Tidak diperbolehkan ada aktivitas masyarakat di area dalam radius 3 kilometer dari puncak.

Sementara, di luar radius tersebut, masyarakat dapat beraktivitas seperti biasa.

Masyarakat diminta untuk mewaspadai bahaya lahar saat terjadi hujan di sekitar puncak Gunung Merapi.

Terkait dengan VONA (Volcano Observatory Notice for Aviation), pada 2 April 2020 pukul 15.10 WIB, mengirimkan kode warna orange, dengan abu vulkanik teramati dengan ketinggian 5.968 meter di atas permukaan laut atau sekitar 3.000 meter di atas puncak.

Baca juga: Gunung Merapi Meletus, Hujan Abu Tipis Terjadi di Sleman 

Gunung Merapi

Gunung Merapi terletak di perbatasan empat kabupaten yakni Kabupaten Sleman, Provinsi Daerah Istimewa Yogyakarta, dan Kabupaten Magelang, Kabupaten Boyolali dan Kabupaten Klaten di Provinsi Jawa Tengah.

Berdasarkan tatanan tektoniknya, Gunung Merapi terletak di zona subduksi, di mana Lempeng Indo-Australia menujam di bawah Lempeng Eurasia yang mengontrol vulkanisme di Sumatera, Jawa, Bali dan Nusa Tenggara.

Gunung ini muncul di bagian selatan dari kelurusan dari jajaran gunungapi di Jawa Tengah mulai dari utara ke selatan yaitu Ungaran-Telomoyo-Merbabu-Merapi dengan arah N165 E.

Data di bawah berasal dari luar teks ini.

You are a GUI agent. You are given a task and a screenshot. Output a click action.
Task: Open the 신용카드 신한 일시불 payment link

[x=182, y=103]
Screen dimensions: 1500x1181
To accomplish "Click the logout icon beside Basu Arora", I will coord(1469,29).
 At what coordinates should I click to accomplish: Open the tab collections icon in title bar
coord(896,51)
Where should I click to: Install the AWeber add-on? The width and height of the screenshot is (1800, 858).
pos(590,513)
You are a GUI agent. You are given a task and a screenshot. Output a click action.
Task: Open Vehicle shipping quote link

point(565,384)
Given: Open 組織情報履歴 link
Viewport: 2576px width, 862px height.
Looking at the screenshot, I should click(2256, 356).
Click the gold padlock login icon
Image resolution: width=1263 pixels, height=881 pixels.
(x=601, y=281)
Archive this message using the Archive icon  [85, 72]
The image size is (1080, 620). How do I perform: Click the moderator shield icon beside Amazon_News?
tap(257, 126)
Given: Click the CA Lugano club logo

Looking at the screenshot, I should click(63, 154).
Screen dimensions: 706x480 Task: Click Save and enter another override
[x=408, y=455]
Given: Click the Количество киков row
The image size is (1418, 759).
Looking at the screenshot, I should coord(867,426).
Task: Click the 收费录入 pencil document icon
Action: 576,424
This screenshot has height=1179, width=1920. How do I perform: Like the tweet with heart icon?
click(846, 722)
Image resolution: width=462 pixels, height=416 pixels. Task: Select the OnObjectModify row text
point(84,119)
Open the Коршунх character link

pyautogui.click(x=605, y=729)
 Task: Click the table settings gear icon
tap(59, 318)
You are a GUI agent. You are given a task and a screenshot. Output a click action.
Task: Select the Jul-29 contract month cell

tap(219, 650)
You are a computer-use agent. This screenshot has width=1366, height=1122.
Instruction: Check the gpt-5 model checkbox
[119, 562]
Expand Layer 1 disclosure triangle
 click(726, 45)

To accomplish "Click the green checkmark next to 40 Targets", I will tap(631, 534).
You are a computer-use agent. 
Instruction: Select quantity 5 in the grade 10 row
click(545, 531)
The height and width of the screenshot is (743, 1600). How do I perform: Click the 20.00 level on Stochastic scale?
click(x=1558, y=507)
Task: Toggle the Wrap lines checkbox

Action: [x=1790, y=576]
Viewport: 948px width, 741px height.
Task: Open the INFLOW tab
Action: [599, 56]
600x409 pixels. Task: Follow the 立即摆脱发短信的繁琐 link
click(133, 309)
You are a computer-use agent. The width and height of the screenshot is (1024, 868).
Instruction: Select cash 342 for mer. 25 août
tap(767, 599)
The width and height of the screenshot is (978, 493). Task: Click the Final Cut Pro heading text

Kelurusan ini merupakan sebuah patahan yang berhubungan dengan retakan akibat aktivitas tektonik yang mendahului vulkanisme di Jawa Tengah.

Aktivitas vulkanisme ini bergeser dari arah utara ke selatan, di mana Gunung Merapi muncul paling muda.

Sejarah letusan

Sejarah letusan Gunung Merapi secara tertulis mulai tercatat sejak abad ke-17, di mana letusan sebelumnya tidak tercatat secara jelas.

Berdasarkan data yang tercatat, gunung ini meletus lebih dari 80 kali atau rata-rata sekali meletus dalam 4 tahun.

Masa istirahat berkisar antara 1-18 tahun, yang berarti masa istirahat terpanjang yang pernah tercatat yaitu selama 18 tahun.

Secara umum, letusan Merapi pada abad ke-18 dan abab ke-19 masa istirahatnya relatif lebih panjang, sedangkan indeks letusannya lebih besar.

Akan tetapi tidak bisa disimpulkan bahwa masa istirahat yang panjang akan menentukan letusan yang akan datang relatif besar.

Karena berdasarkan fakta, beberapa letusan besar tejadi dengan masa istirahat yang pendek.

Atau sebaliknya, pada saat mengalami istirahat panjang, letusan berikutnya ternyata kecil.

Terdapat pula kemungkinan bahwa periode panjang letusan pada abad ke-18 dan abad ke-19 disebabkan banyak letusan kecil yang tidak tercatat dengan baik, karena kondisi saat itu.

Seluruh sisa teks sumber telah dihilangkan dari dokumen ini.